In addition to targeting your recruitment ad to the values and needs of your prime candidates, you should also come up with one or two things unique to you, your company, product, or work environment. These singularities help differentiate you from your competition. You will be further ahead in the long-term stating one or two unique key benefits about your work (flexible hours, casual dress code, location of your company) than to publicize a laundry list of trumped-up hyperbole ("unlimited income", "chance of a lifetime", "easiest job you'll ever have").

Publish the income range of the position as well as the pay program (commission, salary plus bonus, etc.).

The more realistic your income estimates, the more likely you will attract genuinely qualified candidates. You may attract some gullible folks by using overstated claims, and you may even "sell" some of them on signing up. But you're further ahead financially to telling the truth up-front rather than incurring the high costs of job turnover from the disillusioned and disaffected.

 

Action Line

 

Perhaps the most important part of your recruitment ad is your call to action. What is it you want prospective candidates to do? This should be spelled out clearly.

You have several basic action choices. What your ad asks candidates to do will have a lot to do with what kind of response you get. Your action line can work for you or against you.

If you want to maximize responses, publish a fax number or an e-mail address and ask for resumes, these calls to action require little initiative or commitment. Asking candidates to mail resumes ups the ante a little. Now the job seeker has to invest a postage stamp and a trip to the mailbox. Do not ask candidates to call unless you have voice mail. Not only is this a huge time and energy trap, but it could cost you in other ways if a good candidate reaches a busy signal while you're explaining your opportunity for the umpteenth time.

However, using the phone can be a highly effective way to secure candidates.

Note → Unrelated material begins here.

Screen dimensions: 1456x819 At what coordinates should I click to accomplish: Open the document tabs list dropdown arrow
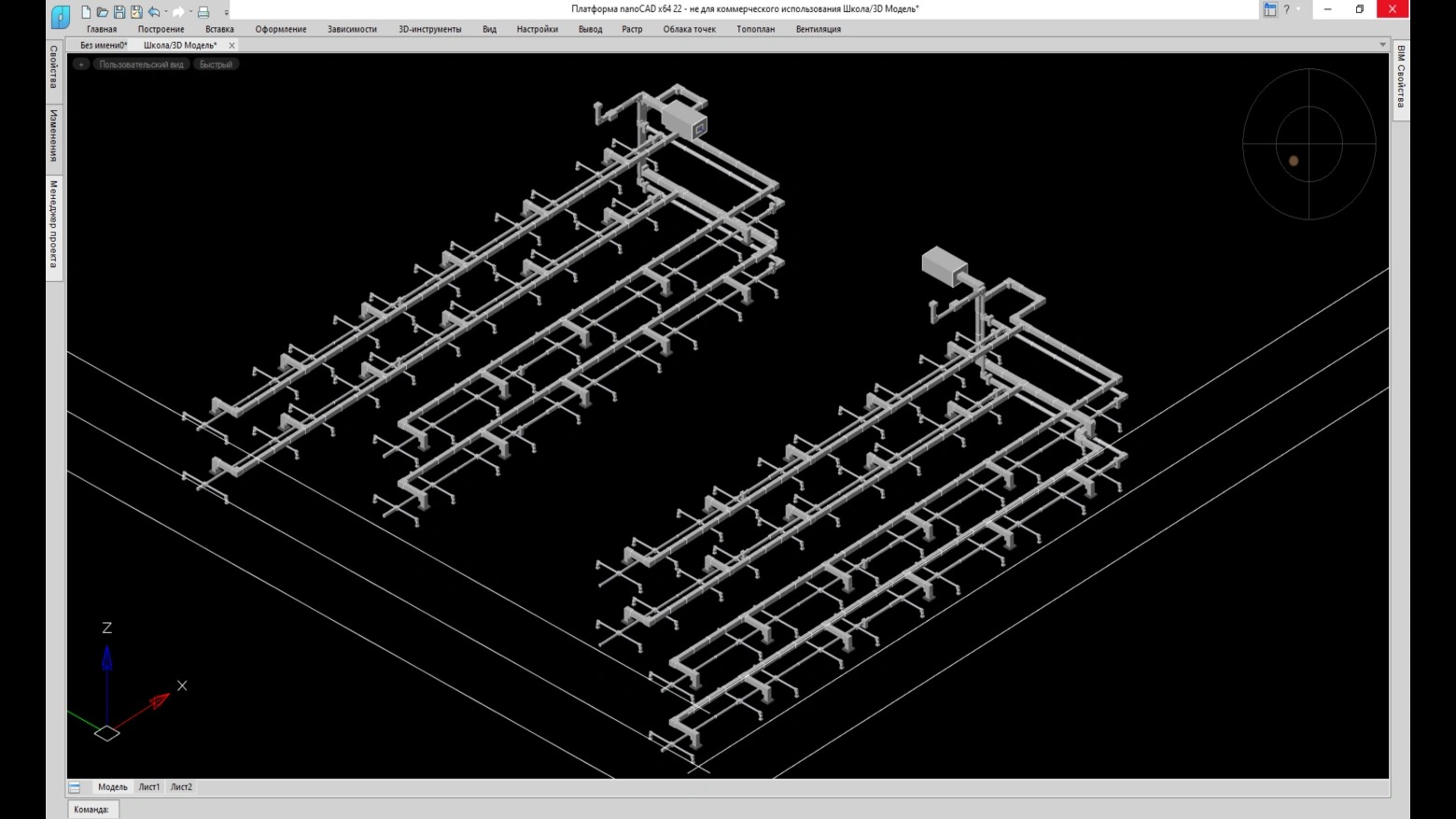pos(1382,45)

One top recruiter in the mortgage loan business ends his recruiting ads for telesales candidates with an action line to call and leave a five-minute voicemail message.

"I introduce the company, describe the position and what we're looking for, and then ask them to tell me about themselves and why we might want to interview them," he explains. "Since the core competency of the job is using the phone, I learn a lot more from their voice mail messages than I do from a resume. Besides, the people who aren't comfortable on the phone never even bother to call. That saves me a lot of time and wasted effort."

Here's an important to principle to remember: your call to action should be directly related to the skills and initiative required by the job. The more commitment required to respond to your ad will likely lower the number of responses you get, but the candidates who do respond will be of better quality.

The action line requiring the highest level of commitment is requiring job candidates to show up in person. Not only does this effectively weed out those with little initiative, it also says right up front that initiating contact is the most important skill required for success in this position.

While everybody wants to see a good response from his or her advertising investment, I don't consider this blizzard of creative writing the best measure of an ad's success. In fact, the less your job requires writing and organizational skills, the less you should rely on the written resume.

Asking sales candidates to send resumes is a low energy, low commitment response. It invites many of the merely curious to distract you from finding qualified candidates with more drive and initiative. You're not hiring a librarian. Use the hiring process to filter out the unmotivated and non-serious candidates.

 

Conclusion

 

The well-written recruitment ad communicates not only the nature of the job, but also tells candidates about your values. Recruitment ads should be designed and written to target the needs of complementary selling styles. Honest ads can help minimize costly turnover. Your ad's action line can and should filter out the unmotivated by requiring a response critical to job performance.